Büyükçekmece’de bugün önünde basın açıklamasını yaptığımız bu binanın da depremde ağır hasar ve yıkım riski taşıdığı, mevcut haliyle kullandırılmasının risk teşkil etmekte olduğu raporlarla, kurumlar arası yazışmalarla da bilinmektedir. Bunların bilinmesine ve aradan geçen süreye rağmen, İstanbul depremini yaklaştığının tüm bilim adamlarınca dile getirilmesine rağmen, bu bina halen Büyükçekmece Adliye binası olarak faaliyetini sürdürmektedir. Sağlam bir binaya taşınma işlemi gerçekleşmemiştir. İşte yaşam hakkını korumakla görevli, yaşam hakkı ihlal edildiğinde yargılamalar yapılan adliye binalarının dahi bu durumda olması maalesef yönetenlerin afetlere karşı gerekli hassasiyeti göstermediğinin, yetkililerin vurdum duymazlığının en açık göstergesidir.

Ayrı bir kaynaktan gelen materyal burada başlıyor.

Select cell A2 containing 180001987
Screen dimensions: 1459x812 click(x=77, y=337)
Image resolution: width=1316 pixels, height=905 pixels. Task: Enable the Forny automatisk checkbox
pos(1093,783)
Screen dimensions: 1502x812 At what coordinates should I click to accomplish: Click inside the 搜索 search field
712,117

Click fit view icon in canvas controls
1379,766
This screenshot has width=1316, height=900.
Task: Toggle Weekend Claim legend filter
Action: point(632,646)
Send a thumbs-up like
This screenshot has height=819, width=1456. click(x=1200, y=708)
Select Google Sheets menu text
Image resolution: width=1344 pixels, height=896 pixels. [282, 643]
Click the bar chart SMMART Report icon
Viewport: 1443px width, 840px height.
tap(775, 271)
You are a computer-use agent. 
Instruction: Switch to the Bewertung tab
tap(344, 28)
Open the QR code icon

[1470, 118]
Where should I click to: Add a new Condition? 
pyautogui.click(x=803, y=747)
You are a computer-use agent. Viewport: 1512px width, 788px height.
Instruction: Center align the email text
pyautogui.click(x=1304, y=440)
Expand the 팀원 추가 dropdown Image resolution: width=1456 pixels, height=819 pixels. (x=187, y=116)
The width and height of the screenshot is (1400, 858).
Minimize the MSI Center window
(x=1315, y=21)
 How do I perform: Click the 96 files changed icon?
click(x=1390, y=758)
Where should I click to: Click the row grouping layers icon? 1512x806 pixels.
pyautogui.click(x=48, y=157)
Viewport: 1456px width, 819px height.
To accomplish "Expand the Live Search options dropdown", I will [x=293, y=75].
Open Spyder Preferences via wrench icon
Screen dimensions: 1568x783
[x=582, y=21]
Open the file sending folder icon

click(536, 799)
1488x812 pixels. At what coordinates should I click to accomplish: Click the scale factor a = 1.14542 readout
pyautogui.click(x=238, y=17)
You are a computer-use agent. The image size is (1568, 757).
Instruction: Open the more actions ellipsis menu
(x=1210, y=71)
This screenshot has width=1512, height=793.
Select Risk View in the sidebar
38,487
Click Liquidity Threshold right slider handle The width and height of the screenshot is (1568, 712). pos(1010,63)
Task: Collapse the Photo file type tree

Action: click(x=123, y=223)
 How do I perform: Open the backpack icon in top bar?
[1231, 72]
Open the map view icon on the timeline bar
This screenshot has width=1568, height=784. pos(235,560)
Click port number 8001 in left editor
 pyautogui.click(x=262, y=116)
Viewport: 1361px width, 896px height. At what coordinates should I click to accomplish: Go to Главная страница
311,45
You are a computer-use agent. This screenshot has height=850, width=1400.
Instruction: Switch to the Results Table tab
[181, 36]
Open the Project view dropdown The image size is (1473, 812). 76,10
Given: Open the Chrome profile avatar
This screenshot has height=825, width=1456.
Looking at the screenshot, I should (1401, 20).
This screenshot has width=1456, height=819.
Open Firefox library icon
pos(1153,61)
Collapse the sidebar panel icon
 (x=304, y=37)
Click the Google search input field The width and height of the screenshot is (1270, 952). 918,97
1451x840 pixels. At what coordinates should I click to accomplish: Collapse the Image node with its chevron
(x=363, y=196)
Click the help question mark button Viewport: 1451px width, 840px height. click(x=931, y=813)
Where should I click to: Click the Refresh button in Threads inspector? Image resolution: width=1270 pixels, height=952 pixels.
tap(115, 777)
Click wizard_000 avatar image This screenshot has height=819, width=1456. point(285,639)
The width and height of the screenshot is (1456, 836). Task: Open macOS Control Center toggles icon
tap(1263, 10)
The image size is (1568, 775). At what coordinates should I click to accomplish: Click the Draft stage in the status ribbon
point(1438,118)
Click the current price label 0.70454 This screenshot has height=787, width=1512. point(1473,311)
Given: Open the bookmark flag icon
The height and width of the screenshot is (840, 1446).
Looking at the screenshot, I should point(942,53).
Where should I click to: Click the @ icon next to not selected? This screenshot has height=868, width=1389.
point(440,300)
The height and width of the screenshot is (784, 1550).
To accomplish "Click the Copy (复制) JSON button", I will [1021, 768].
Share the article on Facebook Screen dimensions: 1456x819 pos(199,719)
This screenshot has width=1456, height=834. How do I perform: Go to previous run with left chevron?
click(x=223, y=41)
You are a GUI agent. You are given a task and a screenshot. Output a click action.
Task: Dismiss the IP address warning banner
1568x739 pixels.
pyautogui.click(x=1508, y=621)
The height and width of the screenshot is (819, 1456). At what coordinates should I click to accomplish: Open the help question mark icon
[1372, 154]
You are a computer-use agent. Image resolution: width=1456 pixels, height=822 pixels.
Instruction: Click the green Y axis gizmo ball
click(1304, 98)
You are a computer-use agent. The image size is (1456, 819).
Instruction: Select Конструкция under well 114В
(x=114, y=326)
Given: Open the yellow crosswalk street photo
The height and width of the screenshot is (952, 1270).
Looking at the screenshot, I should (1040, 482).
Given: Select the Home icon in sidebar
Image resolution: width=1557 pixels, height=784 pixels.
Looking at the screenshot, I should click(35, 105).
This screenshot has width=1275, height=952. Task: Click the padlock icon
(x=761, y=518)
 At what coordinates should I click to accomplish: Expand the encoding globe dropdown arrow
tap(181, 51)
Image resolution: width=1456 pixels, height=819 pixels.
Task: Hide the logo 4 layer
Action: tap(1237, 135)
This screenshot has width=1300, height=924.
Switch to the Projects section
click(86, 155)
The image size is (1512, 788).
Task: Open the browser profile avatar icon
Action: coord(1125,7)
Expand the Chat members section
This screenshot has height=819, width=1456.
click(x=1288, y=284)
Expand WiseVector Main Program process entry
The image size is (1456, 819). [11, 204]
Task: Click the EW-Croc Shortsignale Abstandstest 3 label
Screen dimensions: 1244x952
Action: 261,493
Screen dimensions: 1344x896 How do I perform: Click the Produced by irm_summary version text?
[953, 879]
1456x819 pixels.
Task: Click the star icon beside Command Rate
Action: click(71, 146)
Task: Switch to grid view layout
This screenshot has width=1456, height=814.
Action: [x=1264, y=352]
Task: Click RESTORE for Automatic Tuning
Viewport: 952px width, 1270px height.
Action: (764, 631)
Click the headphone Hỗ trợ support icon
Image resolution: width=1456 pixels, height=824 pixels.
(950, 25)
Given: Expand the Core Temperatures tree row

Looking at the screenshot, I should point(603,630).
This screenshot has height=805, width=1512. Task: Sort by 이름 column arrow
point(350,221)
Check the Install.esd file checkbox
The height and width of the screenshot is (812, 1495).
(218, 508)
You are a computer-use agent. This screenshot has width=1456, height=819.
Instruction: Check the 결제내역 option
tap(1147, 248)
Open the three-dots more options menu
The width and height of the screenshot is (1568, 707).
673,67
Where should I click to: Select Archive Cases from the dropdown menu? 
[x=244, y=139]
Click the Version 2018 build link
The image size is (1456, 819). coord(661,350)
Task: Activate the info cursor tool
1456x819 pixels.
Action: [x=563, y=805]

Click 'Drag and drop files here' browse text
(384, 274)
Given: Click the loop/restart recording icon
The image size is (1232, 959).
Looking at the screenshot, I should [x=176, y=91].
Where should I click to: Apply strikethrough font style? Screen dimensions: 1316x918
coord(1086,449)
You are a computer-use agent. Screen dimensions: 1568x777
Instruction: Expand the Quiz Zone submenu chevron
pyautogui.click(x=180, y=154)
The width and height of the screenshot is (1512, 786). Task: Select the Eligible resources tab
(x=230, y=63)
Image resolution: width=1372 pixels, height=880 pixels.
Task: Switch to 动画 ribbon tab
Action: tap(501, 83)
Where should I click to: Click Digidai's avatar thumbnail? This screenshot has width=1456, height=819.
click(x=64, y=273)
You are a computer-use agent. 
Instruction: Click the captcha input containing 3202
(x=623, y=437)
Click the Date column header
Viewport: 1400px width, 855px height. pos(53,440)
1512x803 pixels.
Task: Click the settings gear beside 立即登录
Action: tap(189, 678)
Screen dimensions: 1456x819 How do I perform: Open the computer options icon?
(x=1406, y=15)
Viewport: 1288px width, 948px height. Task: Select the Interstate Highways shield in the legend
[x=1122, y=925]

Yeni 17 Ağustoslar, 6 Şubatlar istemiyoruz. Deprem bir gerçekliktir. Bu acıları bir daha yaşamak istemiyoruz. Yetkilileri, adliye binaları ve diğer tüm kamu binaları başta olmak üzere bina güvenliği konusunda duyarlı olmaya, görevlerini yapmaya davet ediyoruz."
Depremde Hayatını Kaybedenlerin Anısına Avcılar'daki Deprem Anıtına Karanfil Bırakıldı
Basın açıklamasının ardından Başkan Av. Filiz Saraç, meslektaşlarımızla birlikte Avcılar'daki Deprem Anıtı'na giderek, 17 Ağustos 1999'da hayatını kaybeden yurttaşlarımız anısına anıta karanfil bıraktı.